WHAT THE TASK ASKS
Could you reproduce the lines below word for word, starting from the first and stopping after the line that contains "battery-icon is located", with the pictures left out?

-- SOURCE MATERIAL follows --

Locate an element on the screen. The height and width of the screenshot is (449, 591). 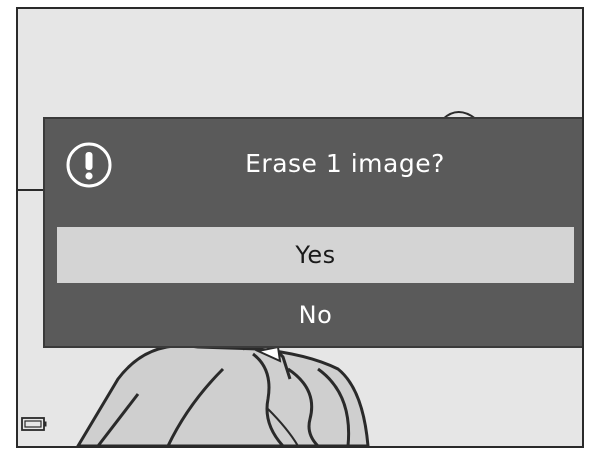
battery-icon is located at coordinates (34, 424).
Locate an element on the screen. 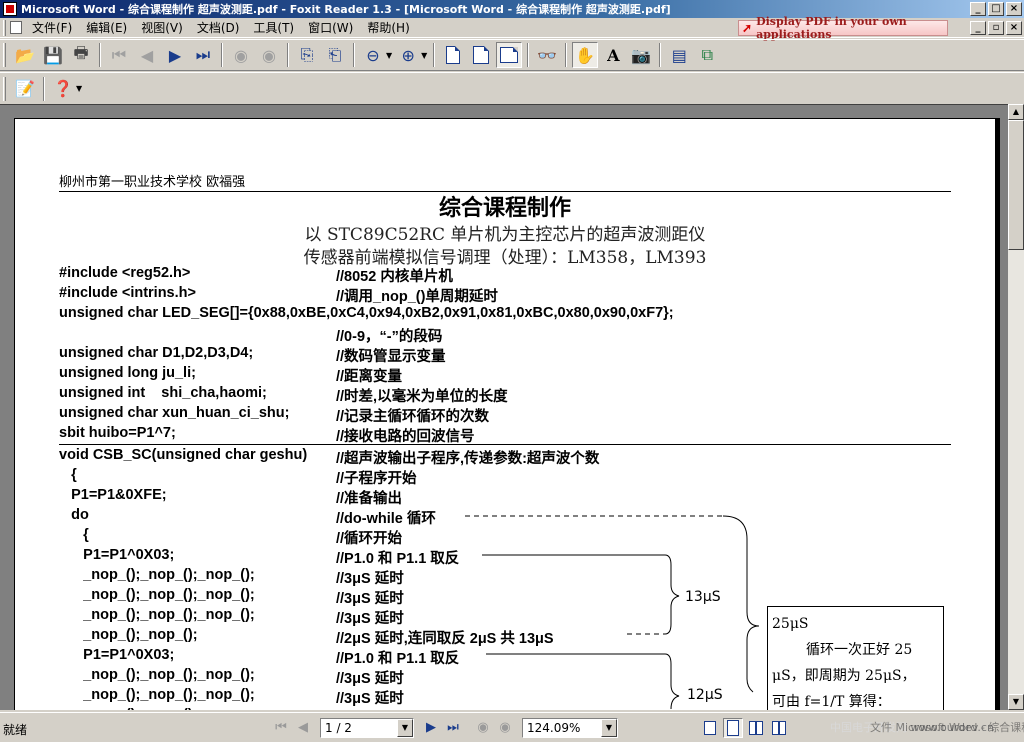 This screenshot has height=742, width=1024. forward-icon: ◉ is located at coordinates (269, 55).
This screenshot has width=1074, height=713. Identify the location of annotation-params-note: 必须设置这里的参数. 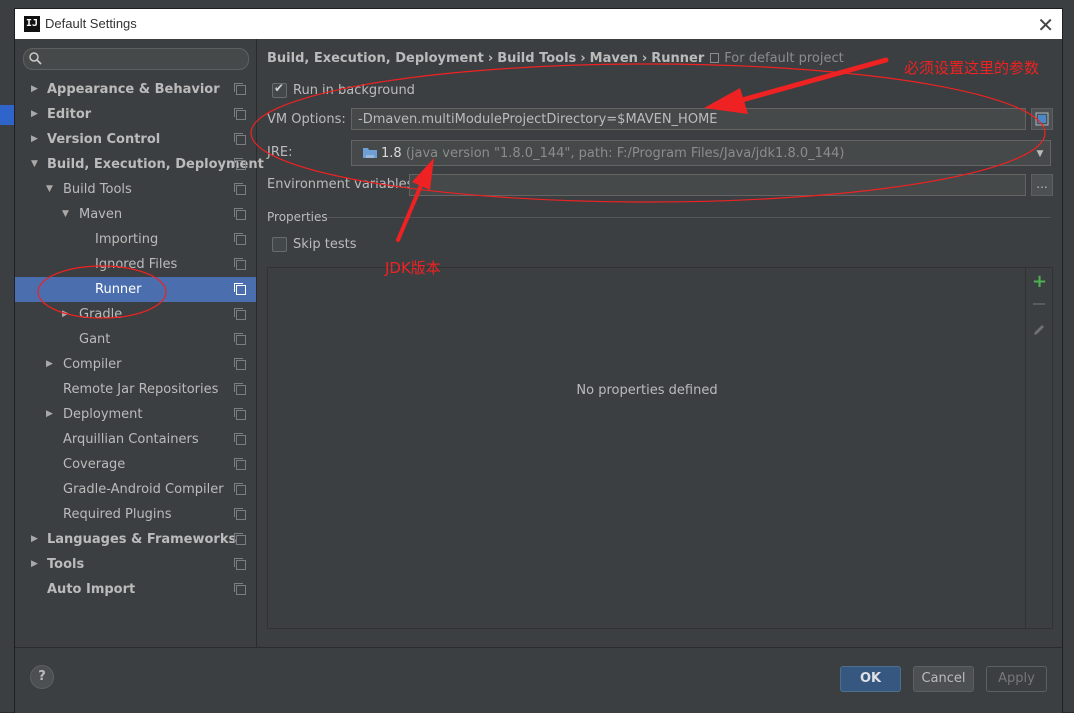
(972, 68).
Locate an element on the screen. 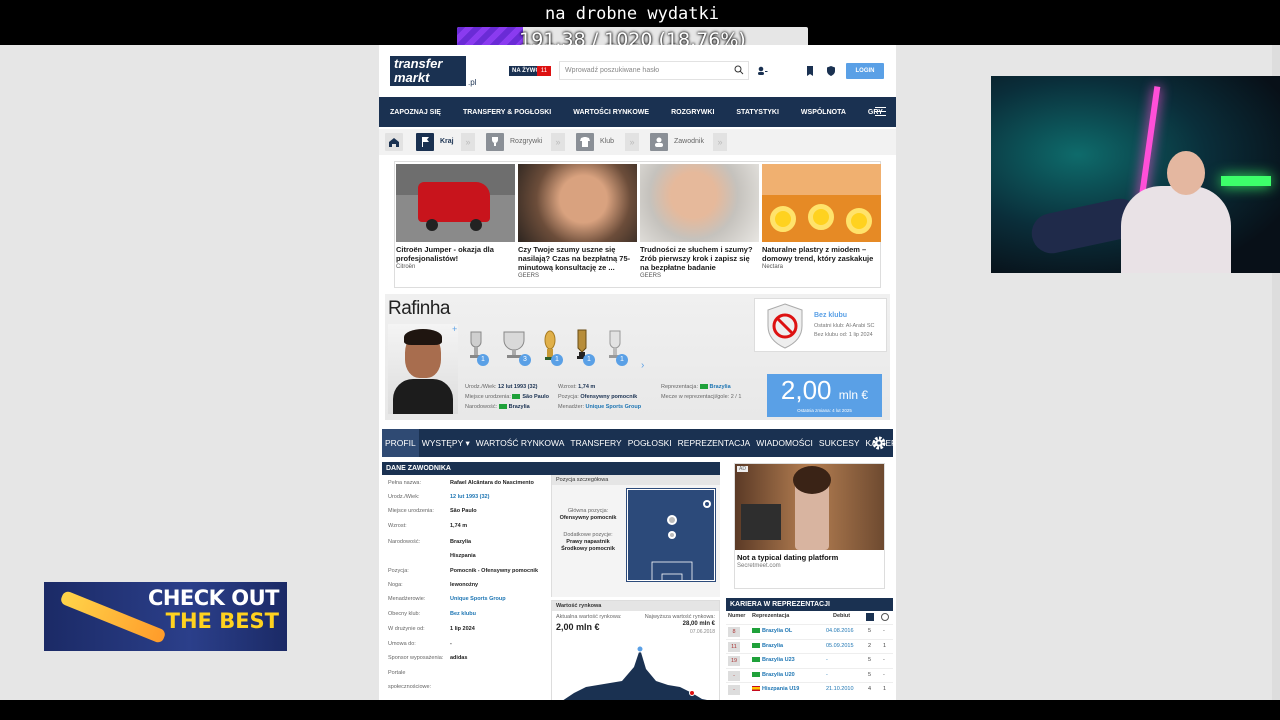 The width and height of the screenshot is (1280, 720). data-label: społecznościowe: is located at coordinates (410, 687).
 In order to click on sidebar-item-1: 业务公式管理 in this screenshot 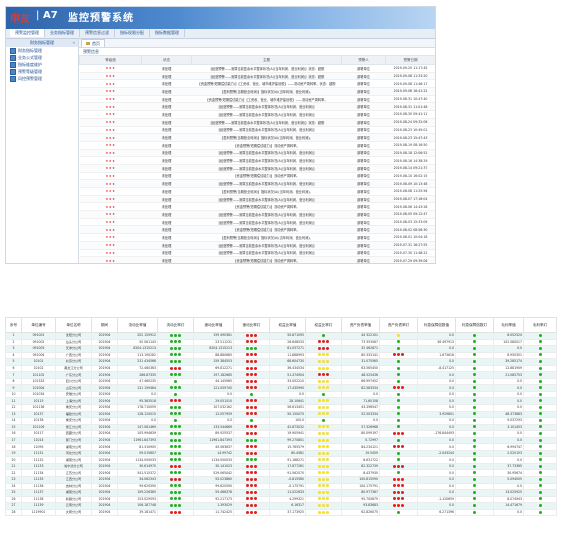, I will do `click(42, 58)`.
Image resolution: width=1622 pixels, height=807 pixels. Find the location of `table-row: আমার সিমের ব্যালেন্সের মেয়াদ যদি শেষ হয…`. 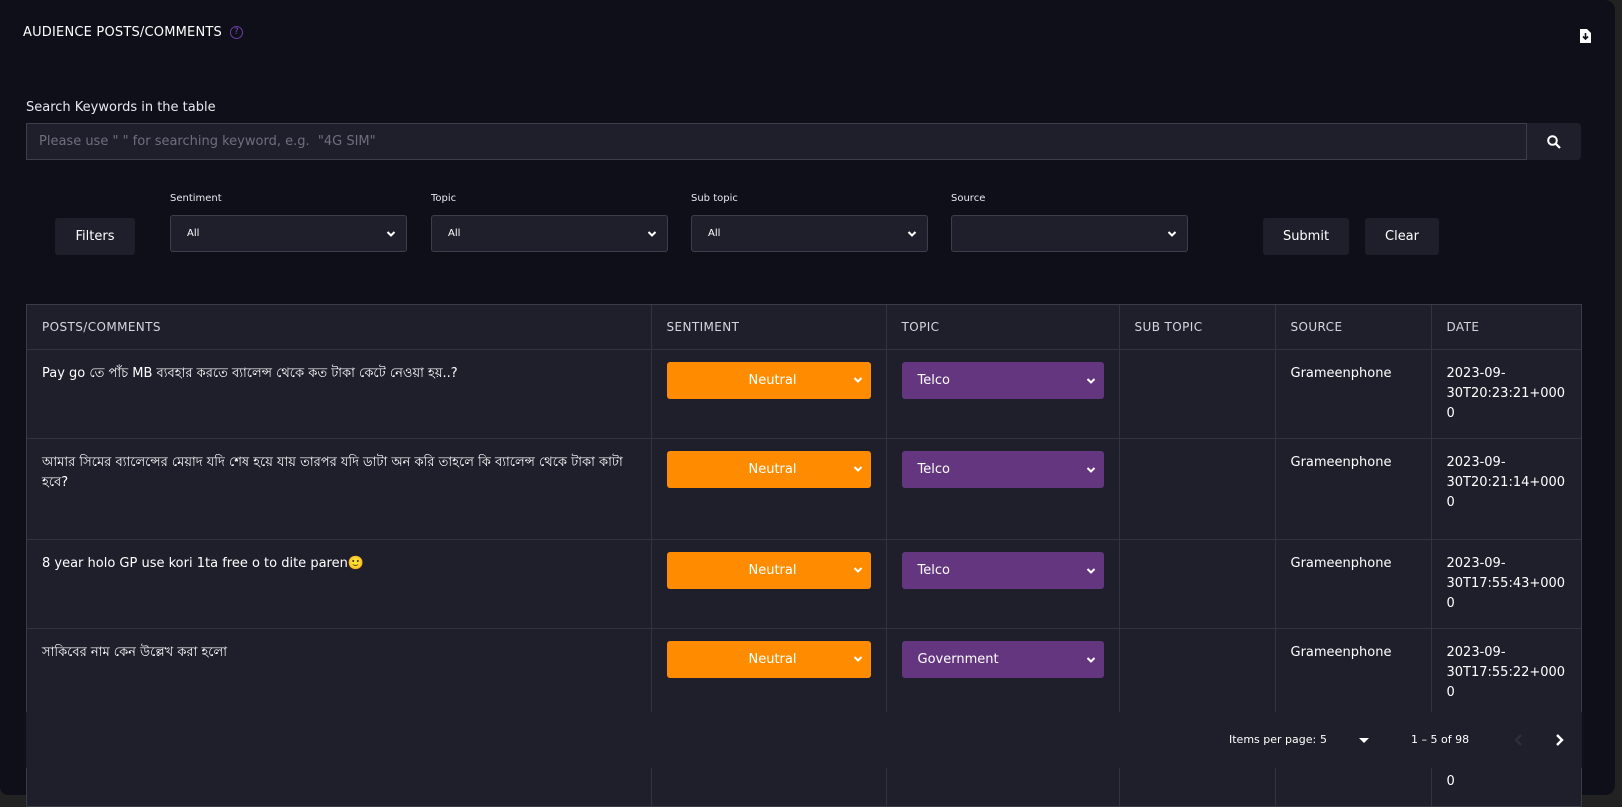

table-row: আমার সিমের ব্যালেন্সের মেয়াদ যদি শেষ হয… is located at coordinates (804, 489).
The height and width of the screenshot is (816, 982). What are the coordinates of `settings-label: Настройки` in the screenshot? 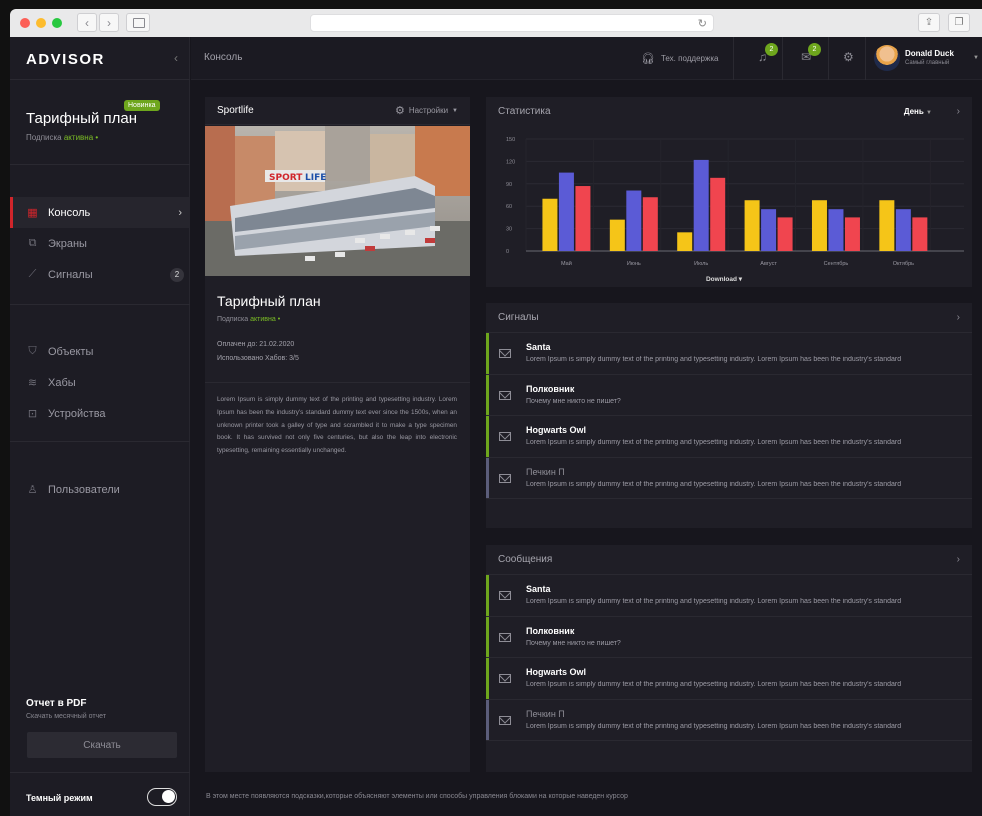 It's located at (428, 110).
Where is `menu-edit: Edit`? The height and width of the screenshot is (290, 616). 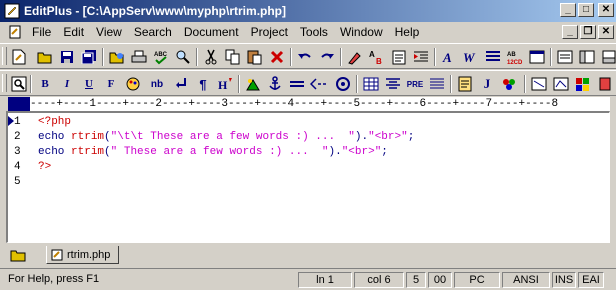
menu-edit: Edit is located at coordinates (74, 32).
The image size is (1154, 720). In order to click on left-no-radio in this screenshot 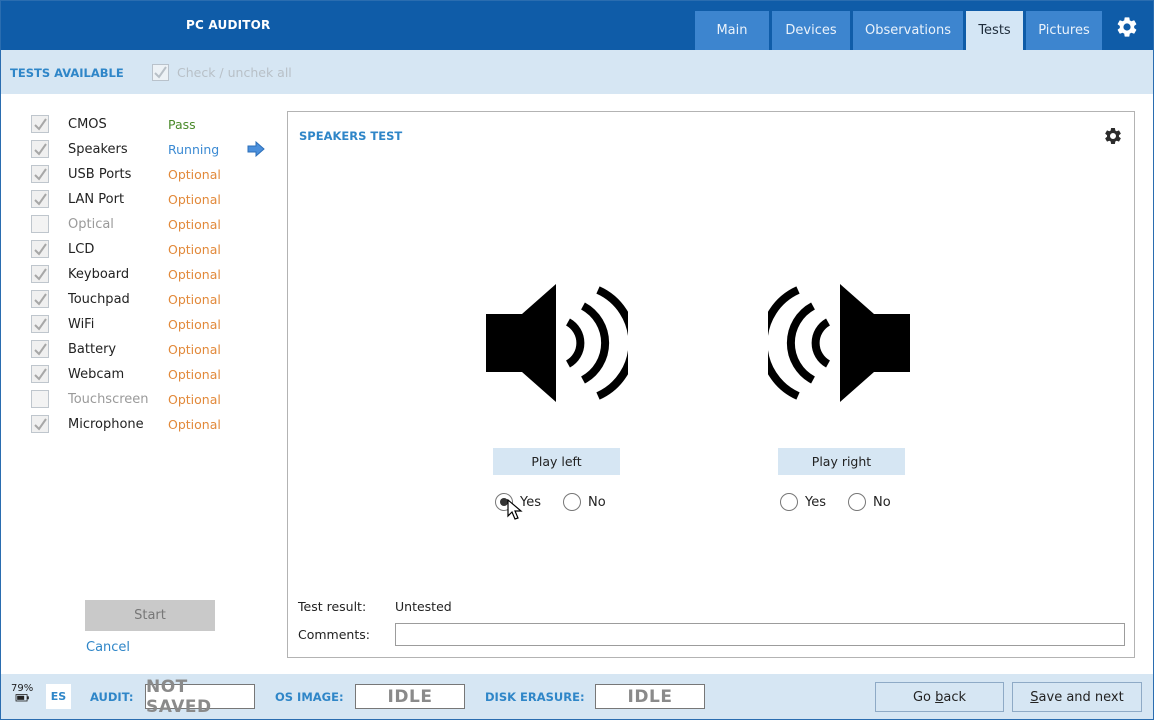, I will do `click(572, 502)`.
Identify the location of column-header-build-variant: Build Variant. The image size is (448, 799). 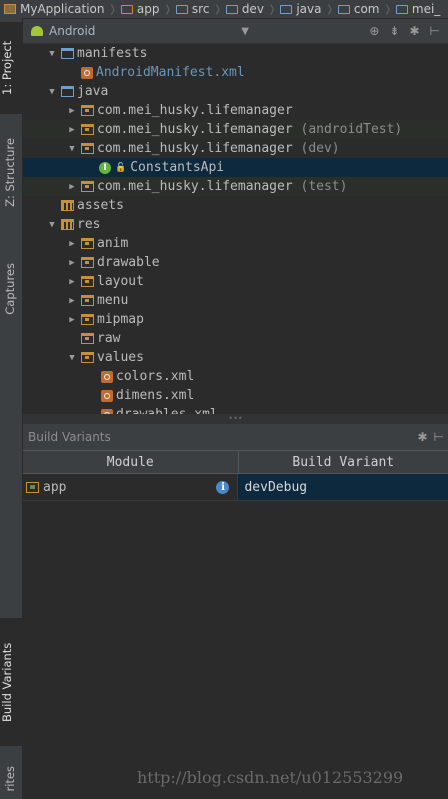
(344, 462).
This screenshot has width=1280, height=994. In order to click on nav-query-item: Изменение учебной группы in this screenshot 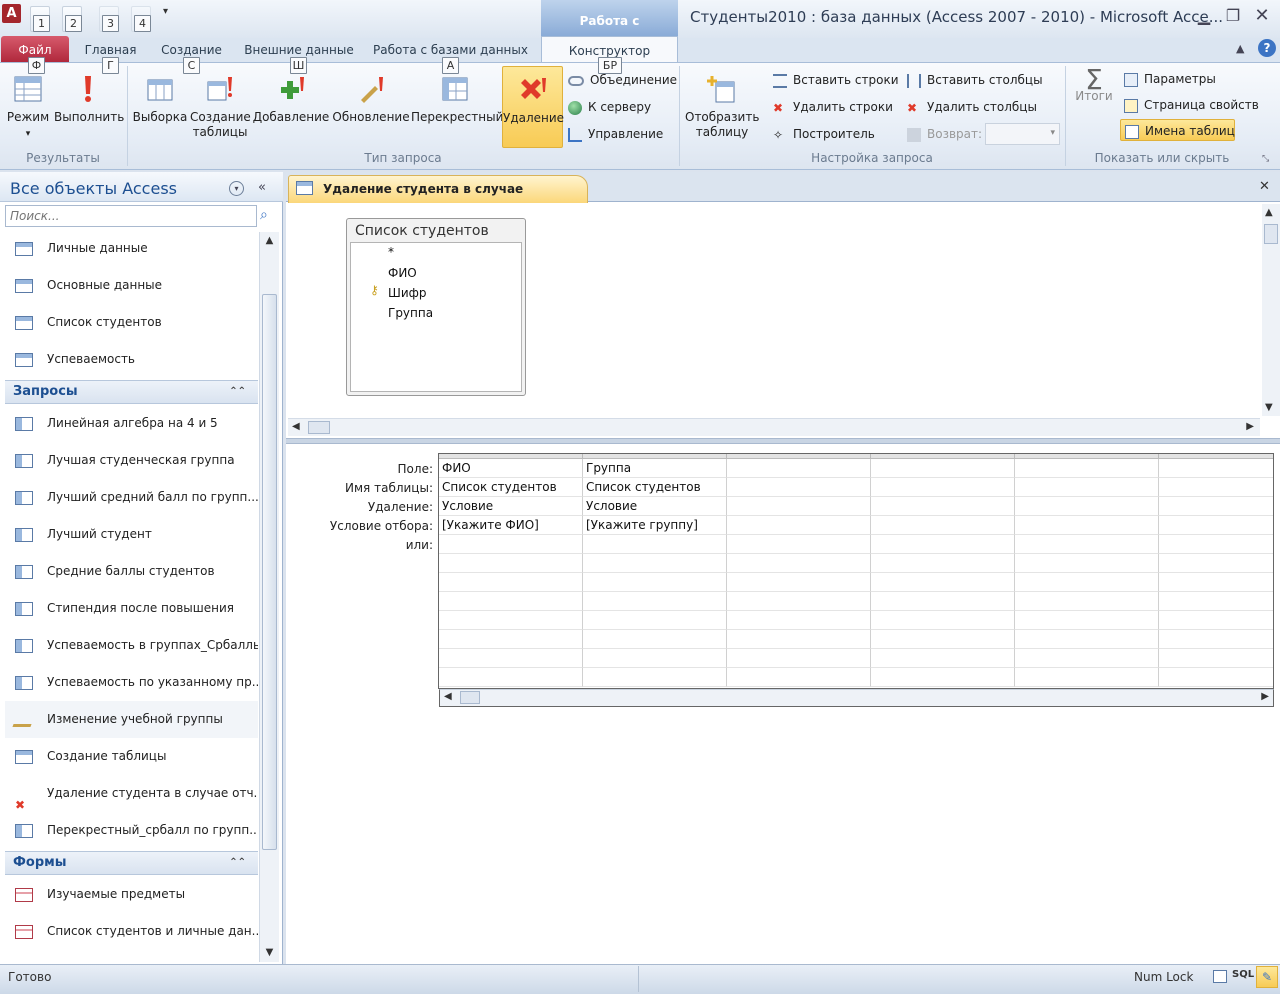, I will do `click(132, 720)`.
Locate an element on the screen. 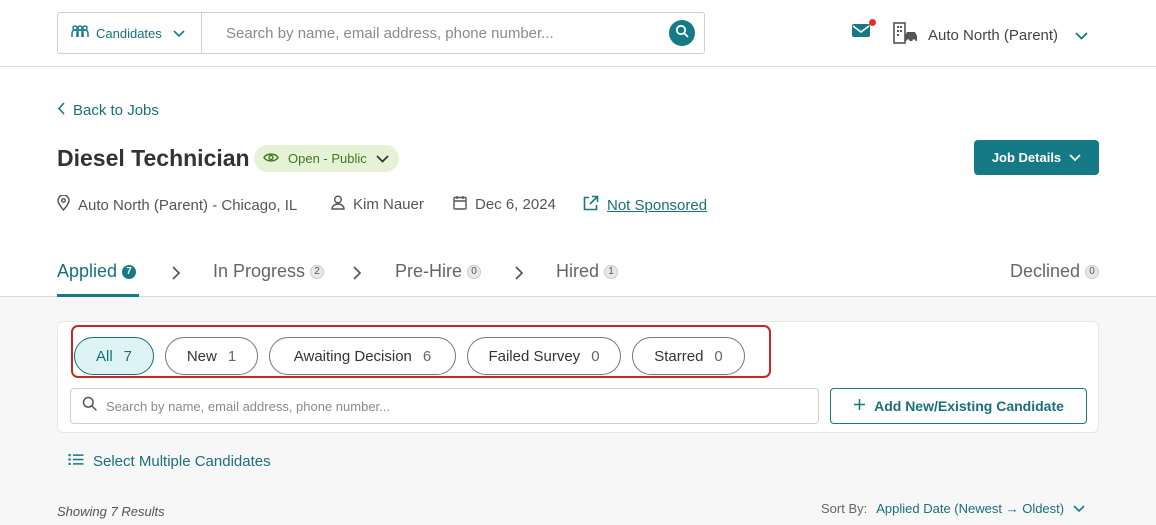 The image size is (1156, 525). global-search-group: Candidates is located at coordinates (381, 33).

-- SOURCE MATERIAL concluded --

ANSWER SPACE
Locate an element on the screen. The height and width of the screenshot is (449, 591). 
battery-icon is located at coordinates (34, 424).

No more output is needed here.